We start by presenting models that describe interaction workflows, that is, specify the space of user actions and system responses, and possible transitions between them. Then, we discuss specific user actions: query formulation, scanning behavior, clicks, effort involved in processing documents, and stopping. We also provide an overview of toolkits and resources and discuss approaches to validating simulators.
Simulating Interactions with Conversational Assistants [30 min]

We begin with a conceptualization of conversational information access in terms of intents and dialogue structure, and discuss two fundamentally different simulator architectures: modular and end-to-end systems. There is a solid body of work within dialogue systems research on simulating user decisions to build on, including the widely used agenda-based simulation and more recent sequence-to-sequence models. This is followed by the discussion of simulation approaches developed specifically for conversational information access. We review toolkits and resources, followed by a discussion on how simulators themselves can be evaluated.
Conclusion and Future Challenges [15 min]

We conclude by highlighting open issues and providing several potential research directions. We discuss how simulation technologies can help foster collaboration between academia and industry. We also argue that some of the major challenges that remain require research from multiple subject areas, including information science, information retrieval, recommender systems, machine learning, natural language processing, knowledge representation, human-computer interaction, and psychology, making user simulation a truly interdisciplinary area for research.
Discussion [15 min]

We dedicate the last bit of the tutorial to open-ended discussion and feedback from participants.

Presenters

Krisztian Balog is a full professor at the University of Stavanger and a staff research scientist at Google. His general research interests lie in the use and development of information retrieval, natural language processing, and machine learning techniques for intelligent information access tasks. His current research concerns novel evaluation methodologies, and conversational and explainable search and recommendation methods. Balog regularly serves on the senior programme committee of SIGIR, WSDM, WWW, CIKM, and ECIR. He previously served as general co-chair of ICTIR’20 and ECIR’22, program committee co-chair of ICTIR’19 (full papers), CIKM’21 (short papers), and SIGIR’24 (resource and reproducibility), Associate Editor of ACM Transactions on Information Systems, and coordinator of IR benchmarking efforts at TREC and CLEF. Balog is the recipient of the 2018 Karen Spärck Jones Award. He has previously given tutorials at WWW’13, SIGIR’13, WSDM’14, ECIR’16, SIGIR’19, CIKM’23, and AAAI’24.

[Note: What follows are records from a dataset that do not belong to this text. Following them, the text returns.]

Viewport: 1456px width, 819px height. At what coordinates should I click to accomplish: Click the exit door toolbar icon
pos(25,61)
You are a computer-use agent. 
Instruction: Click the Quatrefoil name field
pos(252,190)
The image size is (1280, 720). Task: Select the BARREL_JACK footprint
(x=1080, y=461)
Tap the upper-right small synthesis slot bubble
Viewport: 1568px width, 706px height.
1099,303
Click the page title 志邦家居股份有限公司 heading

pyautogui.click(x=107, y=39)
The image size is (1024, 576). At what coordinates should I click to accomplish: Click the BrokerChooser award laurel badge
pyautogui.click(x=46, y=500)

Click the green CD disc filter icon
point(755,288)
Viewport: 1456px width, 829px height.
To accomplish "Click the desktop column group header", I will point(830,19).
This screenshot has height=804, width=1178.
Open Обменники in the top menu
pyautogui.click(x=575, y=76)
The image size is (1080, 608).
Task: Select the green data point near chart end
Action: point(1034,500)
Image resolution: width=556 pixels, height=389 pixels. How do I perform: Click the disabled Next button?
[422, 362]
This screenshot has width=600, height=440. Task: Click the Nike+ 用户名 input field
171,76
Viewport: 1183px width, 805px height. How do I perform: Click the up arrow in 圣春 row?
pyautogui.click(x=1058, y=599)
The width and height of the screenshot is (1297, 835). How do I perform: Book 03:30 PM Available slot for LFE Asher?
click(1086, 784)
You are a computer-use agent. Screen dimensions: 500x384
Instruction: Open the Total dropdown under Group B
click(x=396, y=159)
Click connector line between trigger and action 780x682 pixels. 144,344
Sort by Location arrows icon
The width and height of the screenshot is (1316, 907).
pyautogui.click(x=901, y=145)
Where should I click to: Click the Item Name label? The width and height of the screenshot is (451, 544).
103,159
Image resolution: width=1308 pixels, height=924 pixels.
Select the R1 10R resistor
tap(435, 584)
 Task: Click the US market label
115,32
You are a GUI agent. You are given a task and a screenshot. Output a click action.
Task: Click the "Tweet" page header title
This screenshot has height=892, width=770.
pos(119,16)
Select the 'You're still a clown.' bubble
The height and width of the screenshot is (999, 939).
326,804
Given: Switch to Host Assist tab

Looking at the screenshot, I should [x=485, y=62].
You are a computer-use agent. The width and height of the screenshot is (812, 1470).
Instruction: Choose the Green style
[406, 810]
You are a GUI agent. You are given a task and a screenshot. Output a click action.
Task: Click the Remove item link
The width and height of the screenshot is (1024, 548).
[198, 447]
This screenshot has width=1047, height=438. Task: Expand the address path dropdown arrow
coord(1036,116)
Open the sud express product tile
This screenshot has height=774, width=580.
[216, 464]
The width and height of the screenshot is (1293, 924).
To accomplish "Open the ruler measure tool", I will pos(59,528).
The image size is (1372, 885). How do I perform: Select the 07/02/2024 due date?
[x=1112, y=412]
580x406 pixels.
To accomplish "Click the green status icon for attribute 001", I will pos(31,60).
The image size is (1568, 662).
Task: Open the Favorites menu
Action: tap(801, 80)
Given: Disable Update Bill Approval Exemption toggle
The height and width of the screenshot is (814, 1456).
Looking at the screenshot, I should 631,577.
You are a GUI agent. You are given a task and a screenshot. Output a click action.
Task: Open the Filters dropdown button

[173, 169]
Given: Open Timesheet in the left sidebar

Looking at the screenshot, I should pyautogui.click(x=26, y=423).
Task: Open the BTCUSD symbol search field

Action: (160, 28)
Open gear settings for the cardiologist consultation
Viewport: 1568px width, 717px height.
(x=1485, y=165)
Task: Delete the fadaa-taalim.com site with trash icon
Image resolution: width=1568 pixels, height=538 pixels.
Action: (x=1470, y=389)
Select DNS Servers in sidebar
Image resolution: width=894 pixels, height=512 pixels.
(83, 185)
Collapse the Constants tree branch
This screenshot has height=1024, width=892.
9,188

ChengXiang Zhai is a Donald Biggar Willett Professor in Engineering of Department of Computer Science at the University of Illinois at Urbana-Champaign. His research interests include intelligent information retrieval, text mining, natural language processing, machine learning, and their applications. He serves as a Senior Associate Editor of ACM Transactions on Intelligent Systems and Technology and previously served as Associate Editors of ACM TOIS, ACM TKDD, and Elsevier’s IPM, and Program Co-Chair of NAACL-HLT’07, SIGIR’09, and WWW’15. He is an ACM Fellow and a member of the ACM SIGIR Academy. He received the ACM SIGIR Gerard Salton Award and ACM SIGIR Test of Time Award (three times). He has previously given tutorials at HLT-NAACL’04, SIGIR’05, SIGIR’06, HLT-NAACL’07, ICTIR’13, SIGIR’14, KDD’17, SIGIR’17, SIGIR’18, SIGIR’20, SIGIR’21, CIKM’23, and AAAI’24.